Records shown:
============================================================
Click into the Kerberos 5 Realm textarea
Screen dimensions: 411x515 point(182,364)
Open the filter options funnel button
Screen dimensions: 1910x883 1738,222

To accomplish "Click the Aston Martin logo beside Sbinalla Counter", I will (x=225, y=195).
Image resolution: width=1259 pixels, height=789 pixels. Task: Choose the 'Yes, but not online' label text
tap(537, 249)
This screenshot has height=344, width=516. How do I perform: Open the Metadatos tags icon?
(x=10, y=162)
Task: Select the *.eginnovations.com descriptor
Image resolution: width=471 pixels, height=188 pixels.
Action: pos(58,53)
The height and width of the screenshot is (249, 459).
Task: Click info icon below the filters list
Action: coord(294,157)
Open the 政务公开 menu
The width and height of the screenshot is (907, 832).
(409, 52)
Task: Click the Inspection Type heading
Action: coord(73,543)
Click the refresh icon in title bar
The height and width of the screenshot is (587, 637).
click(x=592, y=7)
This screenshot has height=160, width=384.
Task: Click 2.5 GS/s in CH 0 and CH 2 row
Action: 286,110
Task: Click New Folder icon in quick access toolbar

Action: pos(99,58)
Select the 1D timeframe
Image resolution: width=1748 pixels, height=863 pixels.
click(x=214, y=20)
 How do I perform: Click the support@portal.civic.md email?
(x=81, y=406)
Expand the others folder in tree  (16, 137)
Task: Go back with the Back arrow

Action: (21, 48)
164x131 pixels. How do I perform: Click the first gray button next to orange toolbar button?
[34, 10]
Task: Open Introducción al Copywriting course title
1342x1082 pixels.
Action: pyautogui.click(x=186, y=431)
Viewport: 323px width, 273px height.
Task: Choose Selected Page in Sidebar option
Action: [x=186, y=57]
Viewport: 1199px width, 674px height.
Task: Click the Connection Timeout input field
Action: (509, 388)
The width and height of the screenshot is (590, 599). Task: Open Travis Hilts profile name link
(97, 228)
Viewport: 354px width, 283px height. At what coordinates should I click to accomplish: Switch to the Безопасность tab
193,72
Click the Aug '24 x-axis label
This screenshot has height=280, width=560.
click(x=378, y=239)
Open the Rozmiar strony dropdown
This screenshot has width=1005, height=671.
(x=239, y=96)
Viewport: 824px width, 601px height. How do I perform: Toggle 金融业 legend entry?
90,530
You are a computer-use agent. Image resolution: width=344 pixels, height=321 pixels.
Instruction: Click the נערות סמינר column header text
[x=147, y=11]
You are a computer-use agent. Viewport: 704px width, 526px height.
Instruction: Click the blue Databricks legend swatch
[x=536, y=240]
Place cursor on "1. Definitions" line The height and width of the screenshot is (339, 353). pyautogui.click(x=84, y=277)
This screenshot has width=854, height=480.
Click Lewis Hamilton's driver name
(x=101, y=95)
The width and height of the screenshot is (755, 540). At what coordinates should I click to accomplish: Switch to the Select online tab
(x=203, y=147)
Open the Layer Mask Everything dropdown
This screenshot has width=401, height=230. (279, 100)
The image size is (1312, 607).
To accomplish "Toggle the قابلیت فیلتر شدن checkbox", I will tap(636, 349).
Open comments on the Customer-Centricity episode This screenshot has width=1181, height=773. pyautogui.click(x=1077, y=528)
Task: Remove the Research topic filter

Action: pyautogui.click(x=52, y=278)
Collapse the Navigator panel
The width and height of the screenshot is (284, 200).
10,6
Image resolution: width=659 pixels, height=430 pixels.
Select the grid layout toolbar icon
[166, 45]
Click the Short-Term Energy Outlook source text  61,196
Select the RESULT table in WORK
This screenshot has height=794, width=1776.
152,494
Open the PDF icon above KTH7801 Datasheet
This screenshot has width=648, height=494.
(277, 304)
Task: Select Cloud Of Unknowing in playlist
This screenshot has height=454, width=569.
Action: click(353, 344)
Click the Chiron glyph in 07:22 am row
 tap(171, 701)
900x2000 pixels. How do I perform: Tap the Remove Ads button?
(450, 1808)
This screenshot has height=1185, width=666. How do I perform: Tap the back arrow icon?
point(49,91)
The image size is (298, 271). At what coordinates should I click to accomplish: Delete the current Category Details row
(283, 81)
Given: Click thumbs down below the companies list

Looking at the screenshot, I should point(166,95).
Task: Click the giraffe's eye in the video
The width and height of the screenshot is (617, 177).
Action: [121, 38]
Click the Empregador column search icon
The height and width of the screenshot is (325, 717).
============================================================
Your objective:
Each line of the listing has to be repeated exactly in the reply.

Exercise result:
Click into the Kerberos 5 Realm textarea
Screen dimensions: 411x515 point(182,364)
Open the filter options funnel button
Screen dimensions: 1910x883 1738,222

To accomplish "Click the Aston Martin logo beside Sbinalla Counter", I will (x=225, y=195).
Image resolution: width=1259 pixels, height=789 pixels. Task: Choose the 'Yes, but not online' label text
tap(537, 249)
This screenshot has height=344, width=516. How do I perform: Open the Metadatos tags icon?
(x=10, y=162)
Task: Select the *.eginnovations.com descriptor
Image resolution: width=471 pixels, height=188 pixels.
Action: pos(58,53)
The height and width of the screenshot is (249, 459).
Task: Click info icon below the filters list
Action: coord(294,157)
Open the 政务公开 menu
The width and height of the screenshot is (907, 832).
(409, 52)
Task: Click the Inspection Type heading
Action: coord(73,543)
Click the refresh icon in title bar
The height and width of the screenshot is (587, 637).
click(x=592, y=7)
This screenshot has height=160, width=384.
Task: Click 2.5 GS/s in CH 0 and CH 2 row
Action: 286,110
Task: Click New Folder icon in quick access toolbar

Action: pos(99,58)
Select the 1D timeframe
Image resolution: width=1748 pixels, height=863 pixels.
click(x=214, y=20)
 How do I perform: Click the support@portal.civic.md email?
(x=81, y=406)
Expand the others folder in tree  (16, 137)
Task: Go back with the Back arrow

Action: (21, 48)
164x131 pixels. How do I perform: Click the first gray button next to orange toolbar button?
[34, 10]
Task: Open Introducción al Copywriting course title
1342x1082 pixels.
Action: pyautogui.click(x=186, y=431)
Viewport: 323px width, 273px height.
Task: Choose Selected Page in Sidebar option
Action: [x=186, y=57]
Viewport: 1199px width, 674px height.
Task: Click the Connection Timeout input field
Action: (509, 388)
The width and height of the screenshot is (590, 599). Task: Open Travis Hilts profile name link
(97, 228)
Viewport: 354px width, 283px height. At what coordinates should I click to accomplish: Switch to the Безопасность tab
193,72
Click the Aug '24 x-axis label
This screenshot has height=280, width=560.
click(x=378, y=239)
Open the Rozmiar strony dropdown
This screenshot has width=1005, height=671.
(x=239, y=96)
Viewport: 824px width, 601px height. How do I perform: Toggle 金融业 legend entry?
90,530
You are a computer-use agent. Image resolution: width=344 pixels, height=321 pixels.
Instruction: Click the נערות סמינר column header text
[x=147, y=11]
You are a computer-use agent. Viewport: 704px width, 526px height.
Instruction: Click the blue Databricks legend swatch
[x=536, y=240]
Place cursor on "1. Definitions" line The height and width of the screenshot is (339, 353). pyautogui.click(x=84, y=277)
This screenshot has width=854, height=480.
Click Lewis Hamilton's driver name
(x=101, y=95)
The width and height of the screenshot is (755, 540). At what coordinates should I click to accomplish: Switch to the Select online tab
(x=203, y=147)
Open the Layer Mask Everything dropdown
This screenshot has width=401, height=230. (279, 100)
The image size is (1312, 607).
To accomplish "Toggle the قابلیت فیلتر شدن checkbox", I will tap(636, 349).
Open comments on the Customer-Centricity episode This screenshot has width=1181, height=773. pyautogui.click(x=1077, y=528)
Task: Remove the Research topic filter

Action: pyautogui.click(x=52, y=278)
Collapse the Navigator panel
The width and height of the screenshot is (284, 200).
10,6
Image resolution: width=659 pixels, height=430 pixels.
Select the grid layout toolbar icon
[166, 45]
Click the Short-Term Energy Outlook source text  61,196
Select the RESULT table in WORK
This screenshot has height=794, width=1776.
152,494
Open the PDF icon above KTH7801 Datasheet
This screenshot has width=648, height=494.
(277, 304)
Task: Select Cloud Of Unknowing in playlist
This screenshot has height=454, width=569.
Action: click(353, 344)
Click the Chiron glyph in 07:22 am row
 tap(171, 701)
900x2000 pixels. How do I perform: Tap the Remove Ads button?
(450, 1808)
This screenshot has height=1185, width=666. How do I perform: Tap the back arrow icon?
point(49,91)
The image size is (298, 271). At what coordinates should I click to accomplish: Delete the current Category Details row
(283, 81)
Given: Click thumbs down below the companies list

Looking at the screenshot, I should point(166,95).
Task: Click the giraffe's eye in the video
The width and height of the screenshot is (617, 177).
Action: [121, 38]
Click the Empregador column search icon
The height and width of the screenshot is (325, 717).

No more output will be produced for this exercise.